Arriva il bonus di 600 euro per professionisti e autonomi, le indicazioni di Adico

La corsa al bonus di 600 euro sta per cominciare. Mercoledì 1 aprile, professionisti, lavoratori autonomi, collaboratori potranno richiedere all’Inps il sostegno economico una tantum previsto per il mese di marzo (ma estendibile fino al termine della crisi). L’operazione richiede un minimo di dimestichezza ma non è così difficile. Compilando il il modulo per il bonus si chiederà all’Ente di accreditare quanto dovuto. “Abbiamo moltissima gente che in questi giorni ci chiama in attesa per chiedere informazioni sull’indennità, – commenta Carlo Garofolini- ora ci siamo e speriamo non vi siano intoppi. Qualcuno ci chede se i soldi vengono dati fino a esaurimento quindi chi prima arriva meglio alloggio. Lo escludo a priori sarebbe un autogol clamoroso per il governo”.

Ma partiamo dall’inizio.

Intanto le indennità possono essere presentate da:

  • professionisti e lavoratori con rapporto di collaborazione coordinata e continuativa (es. amministratori di società, professionisti NON ISCRITTI AD UNA CASSA PRIVATA*, ma all’ Inps gestione separata);
  • lavoratori autonomi iscritti alle gestioni artigiani o commercianti (es. ditte individuali, soci lavoratori di snc , soci lavoratori di srl);
  • NON possono essere presentate da chi è già titolare di pensione o iscritto ad altre forme previdenziali obbligatorie (es. lavoratore dipendente), ad eccezione della gestione separata Inps;
  • NON sono cumulabili tra loro le indennità previste dal Decreto Cura Italia (es. socio lavorante di srl e anche amministratore iscritto alla gestione separata).

* nb: gli iscritti a casse private (es. avvocati, medici, psicologi, ingegneri, architetti, ecc) devono attendere aggiornamenti, in quanto il Decreto Cura Italia all’art. 44 prevede indennizzo ad hoc che verrà stabilito con apposito Decreto a breve.
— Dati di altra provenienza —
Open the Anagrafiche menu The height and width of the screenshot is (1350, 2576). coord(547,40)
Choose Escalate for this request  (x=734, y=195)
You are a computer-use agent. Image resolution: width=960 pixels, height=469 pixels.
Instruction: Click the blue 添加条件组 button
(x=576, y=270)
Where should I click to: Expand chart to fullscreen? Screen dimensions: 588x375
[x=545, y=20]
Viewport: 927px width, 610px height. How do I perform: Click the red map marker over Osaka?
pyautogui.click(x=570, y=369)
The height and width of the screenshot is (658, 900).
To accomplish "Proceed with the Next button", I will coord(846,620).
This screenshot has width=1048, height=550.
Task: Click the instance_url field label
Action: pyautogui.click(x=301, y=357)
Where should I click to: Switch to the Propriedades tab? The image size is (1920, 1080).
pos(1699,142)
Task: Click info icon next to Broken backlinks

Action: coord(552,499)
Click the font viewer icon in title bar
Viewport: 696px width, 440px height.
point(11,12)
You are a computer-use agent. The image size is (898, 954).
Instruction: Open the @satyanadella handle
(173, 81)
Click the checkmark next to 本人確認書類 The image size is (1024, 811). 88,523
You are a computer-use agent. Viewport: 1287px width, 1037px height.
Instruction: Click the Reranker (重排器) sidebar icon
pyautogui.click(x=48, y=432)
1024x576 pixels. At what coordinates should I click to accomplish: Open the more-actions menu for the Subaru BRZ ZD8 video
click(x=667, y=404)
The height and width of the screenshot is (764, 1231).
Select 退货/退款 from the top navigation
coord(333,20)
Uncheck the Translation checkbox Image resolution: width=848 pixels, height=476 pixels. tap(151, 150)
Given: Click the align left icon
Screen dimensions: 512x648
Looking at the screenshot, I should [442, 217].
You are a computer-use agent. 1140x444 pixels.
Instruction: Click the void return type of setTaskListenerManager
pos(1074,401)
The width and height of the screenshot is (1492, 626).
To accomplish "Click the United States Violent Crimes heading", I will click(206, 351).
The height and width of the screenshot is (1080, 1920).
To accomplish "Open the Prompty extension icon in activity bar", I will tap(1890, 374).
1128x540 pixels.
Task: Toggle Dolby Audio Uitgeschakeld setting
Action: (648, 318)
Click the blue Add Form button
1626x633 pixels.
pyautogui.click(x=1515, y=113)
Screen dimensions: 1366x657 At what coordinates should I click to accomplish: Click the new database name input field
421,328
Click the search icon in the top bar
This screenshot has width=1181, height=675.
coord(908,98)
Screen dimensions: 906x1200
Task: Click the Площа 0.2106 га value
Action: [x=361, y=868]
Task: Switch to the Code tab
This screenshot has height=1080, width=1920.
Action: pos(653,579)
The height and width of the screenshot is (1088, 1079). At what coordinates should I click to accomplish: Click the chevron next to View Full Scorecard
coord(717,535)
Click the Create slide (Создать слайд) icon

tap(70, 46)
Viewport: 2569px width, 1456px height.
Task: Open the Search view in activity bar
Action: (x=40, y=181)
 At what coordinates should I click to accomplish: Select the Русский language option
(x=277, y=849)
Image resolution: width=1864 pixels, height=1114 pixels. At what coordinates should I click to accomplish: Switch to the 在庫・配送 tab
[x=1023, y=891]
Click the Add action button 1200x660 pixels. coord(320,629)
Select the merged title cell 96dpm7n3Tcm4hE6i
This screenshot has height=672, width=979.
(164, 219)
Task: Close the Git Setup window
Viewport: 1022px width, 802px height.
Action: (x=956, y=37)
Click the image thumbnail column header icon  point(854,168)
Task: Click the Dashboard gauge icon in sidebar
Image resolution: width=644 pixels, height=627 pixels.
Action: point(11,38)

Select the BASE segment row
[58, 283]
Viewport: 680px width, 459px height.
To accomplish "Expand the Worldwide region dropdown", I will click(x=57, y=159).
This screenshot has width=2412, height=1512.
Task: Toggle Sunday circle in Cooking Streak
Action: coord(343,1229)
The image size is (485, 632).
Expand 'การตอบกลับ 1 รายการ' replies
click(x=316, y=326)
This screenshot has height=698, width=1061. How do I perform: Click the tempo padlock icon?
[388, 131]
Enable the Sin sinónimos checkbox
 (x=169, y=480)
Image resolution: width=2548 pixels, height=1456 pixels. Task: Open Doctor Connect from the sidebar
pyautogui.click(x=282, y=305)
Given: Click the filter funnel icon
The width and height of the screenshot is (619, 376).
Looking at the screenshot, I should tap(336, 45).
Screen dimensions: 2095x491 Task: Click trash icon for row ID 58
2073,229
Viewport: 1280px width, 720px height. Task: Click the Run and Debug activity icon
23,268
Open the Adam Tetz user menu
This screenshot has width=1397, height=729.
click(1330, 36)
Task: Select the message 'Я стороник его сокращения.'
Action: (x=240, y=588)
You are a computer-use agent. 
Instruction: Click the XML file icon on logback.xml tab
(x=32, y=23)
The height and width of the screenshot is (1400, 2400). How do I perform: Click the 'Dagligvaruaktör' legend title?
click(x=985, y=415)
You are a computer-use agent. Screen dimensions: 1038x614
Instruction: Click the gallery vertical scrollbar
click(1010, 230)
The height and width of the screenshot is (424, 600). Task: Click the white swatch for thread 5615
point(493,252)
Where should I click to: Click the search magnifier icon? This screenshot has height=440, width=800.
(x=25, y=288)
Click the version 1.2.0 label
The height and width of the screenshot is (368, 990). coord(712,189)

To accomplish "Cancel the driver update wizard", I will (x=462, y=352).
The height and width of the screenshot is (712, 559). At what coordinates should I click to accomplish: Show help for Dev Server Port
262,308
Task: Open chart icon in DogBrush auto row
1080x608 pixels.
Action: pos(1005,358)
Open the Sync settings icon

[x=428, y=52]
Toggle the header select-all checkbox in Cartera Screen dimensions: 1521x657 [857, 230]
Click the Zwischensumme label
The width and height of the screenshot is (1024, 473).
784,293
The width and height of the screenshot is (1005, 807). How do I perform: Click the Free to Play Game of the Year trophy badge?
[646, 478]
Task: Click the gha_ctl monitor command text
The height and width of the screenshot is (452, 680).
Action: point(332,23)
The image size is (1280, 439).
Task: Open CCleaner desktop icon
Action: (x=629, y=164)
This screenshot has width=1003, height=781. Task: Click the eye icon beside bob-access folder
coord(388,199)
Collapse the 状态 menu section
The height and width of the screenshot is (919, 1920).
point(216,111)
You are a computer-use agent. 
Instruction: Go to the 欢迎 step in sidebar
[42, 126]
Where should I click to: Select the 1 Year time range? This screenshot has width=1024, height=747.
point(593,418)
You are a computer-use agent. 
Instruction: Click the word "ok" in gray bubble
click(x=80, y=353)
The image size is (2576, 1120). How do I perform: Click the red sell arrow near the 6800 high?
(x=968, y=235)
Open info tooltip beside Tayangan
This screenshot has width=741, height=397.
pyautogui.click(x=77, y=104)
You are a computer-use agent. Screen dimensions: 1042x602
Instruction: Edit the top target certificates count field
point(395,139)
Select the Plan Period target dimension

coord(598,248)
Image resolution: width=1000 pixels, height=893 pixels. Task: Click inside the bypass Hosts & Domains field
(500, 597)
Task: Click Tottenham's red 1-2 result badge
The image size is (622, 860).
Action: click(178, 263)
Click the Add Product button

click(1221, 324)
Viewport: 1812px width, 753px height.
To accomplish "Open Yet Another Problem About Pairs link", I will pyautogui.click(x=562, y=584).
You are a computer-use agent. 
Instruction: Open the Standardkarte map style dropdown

E’ necessario attivarsi tempestivamente chiedendo il relativo PIN (fornirsi di codice fiscale, mail, pec, numero di cellulare e dati anagrafici) al presente link.  La prima parte del PIN (otto cifre) verrà comunicata entro 12 ore via sms o e-mail e sarà sufficiente per presentare la domanda di indennità on line (la seconda parte del PIN arriverà per posta ordinaria).

PIN SEMPLIFICATO

Per questa particolare situazione l’Inps ha previsto un Pin semplificato. Lo si può ottenere entrando nel sito dell’Ente (www.inps.it) o tramite il contact center, chiamando il numero verde 803 164 (gratuito da rete fissa), oppure 06 164164 (a pagamento da rete mobile).

Una volta ricevute (via SMS o e-mail) le prime otto cifre del PIN, il cittadino le può immediatamente utilizzare in fase di autenticazione per la compilazione e l’invio della domanda on-line per le sole prestazioni sopra individuate. Qualora il cittadino non riceva, entro 12 ore dalla richiesta, la prima parte del PIN, è invitato a chiamare il Contact Center per la validazione della richiesta.

4 risposte

  1. SONO TRE GIORNI CHE NON SI RIESCE ENTRARE NEL SITO DEL INPS…….OGGI MI METTERO LA SVEGLIA PER LE 02.00 DEL MATTINO, FORSE L´UNICA…..PECCATO, E COSI BELLA L´ITALIA

    1. Il sito è fatto molto bene ma ha sempre avuto problemi di accesso. Non capisco come ami non si siano organizzati, oggi dovrebbe andare meglio.